Work to complete
a) Rename "chunks" to "segments" in the post on GridFS, and write out the passage starting with "Building MongoDB Applications" and going on through "functionality for free." with that change made.
b) Answer these from the post on GridFS:
(i) What size are the pieces that the fs.chunks collection holds?
(ii) Which port number does the Perl program use to connect to MongoDB?
(iii) What content-type value is given to each inserted file?
c) Resume the post on GridFS after its last sentence and keep writing it.

Extracted text
────────────────────────────────────────
Building MongoDB Applications with Binary Files Using GridFS: Part 2

< View all blog posts
Jay Runkel
December 05, 2014
Category: Technical

How GridFS Works

In part 1 we looked at some of the use cases that are appropriate for GridFS. In this post we take a closer look at how GridFS works and how you can use it in your apps.

GridFS stores large binary files by breaking the files into smaller files called “chunks” and saving them in MongoDB. It essentially saves you, the application developer, from having to write all the code to break large files up into chunks, saving all the individual chunks into MongoDB, and then, when retrieving the files, combining all the chunks back together. GridFS gives you all this functionality for free.

The way GridFS works is shown in Figure 1. GridFS uses two collections to save a file to a database: fs.files and fs.chunks. (The default prefix is “fs”, but you can rename it.) The fs.chunks collection contains the binary file broken up into 255k chunks. The fs.files collection contains the metadata for the document.

GridFS Structure
Figure 1 - GridFS Structure

An Example

Let’s work through an example to see how this works. I wrote a small Perl program to load a set of videos my wife had taken on her iPhone of my son’s baseball games and my daughter’s gymnastics meets. Figure 2 shows the core of the program (you can download the entire program from github). The program performs the following steps:

  • Establishes a connection to MongoDB and creates database object for the “digital” database into which we want to load the files
  • Creates a gridFS object for the database to gain access to the gridFS API
  • Reads the Movies directory on my laptop and finds all the .MOV files
  • Each .MOV file is inserted into MongoDB with three metadata fields: filename, content-type, and author.
my $movieDir = "/Users/jayrunkel/Movies";
my $client = MongoDB::MongoClient->new(host => 'localhost', 
                                       port => 27017);
my $database = $client->get_database( 'digital' );
my $grid = $database->get_gridfs;
my @vidFiles = getFiles($movieDir);

$grid->drop();
foreach my $file (@vidFiles) {
    my $fh = IO::File->new("$movieDir/$file", "r");
    $grid->insert($fh, {"filename" => $file,
    "content-type" => "video/quicktime", 
    "author" => "deb"});
}
Figure 2 - Loading binary files using GridFS

As the files are inserted into the database, MongoDB calculates the MD5 checksum of the file and compares that to the checksum calculated by the file system. If they don’t match an error condition occurs. My program will simply die, but it could handle the error and do something more intelligent.
────────────────────────────────────────
Supplied material
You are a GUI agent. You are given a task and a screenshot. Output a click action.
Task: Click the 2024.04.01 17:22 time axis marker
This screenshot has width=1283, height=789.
────────────────────────────────────────
Per-task outputs
a)
Building MongoDB Applications with Binary Files Using GridFS: Part 2

< View all blog posts
Jay Runkel
December 05, 2014
Category: Technical

How GridFS Works

In part 1 we looked at some of the use cases that are appropriate for GridFS. In this post we take a closer look at how GridFS works and how you can use it in your apps.

GridFS stores large binary files by breaking the files into smaller files called “segments” and saving them in MongoDB. It essentially saves you, the application developer, from having to write all the code to break large files up into segments, saving all the individual segments into MongoDB, and then, when retrieving the files, combining all the segments back together. GridFS gives you all this functionality for free.

b)
(i) 255k
(ii) 27017
(iii) video/quicktime

c)
Going to the mongoshell and looking at the digital database shows that there are two collections: fs.chunks and fs.files, just as we expect.

> use digital
> show collections
fs.chunks
fs.files
system.indexes

Let’s first look at the fs.files collection (Figure 3). This collection contains one document for each of the MOV files we loaded into MongoDB. Each document contains the metadata for the corresponding file. This metadata consists of the GridFS defined metadata fields (length, chunksize, and uploadDate) plus the metadata fields I supplied when I inserted the MOV files: content-type, author, and filename. The length field is the size of the document in bytes, the chunk field is the size of each chunk in bytes, and the uploadDate is the date the document was first inserted into MongoDB.

You can define any metadata fields as appropriate and due to the flexibility of MongoDB, each document can have the specific set of fields that make sense. There isn’t a requirement that all files have the same set of metadata fields and you can feel free to add or modify fields as your application evolves.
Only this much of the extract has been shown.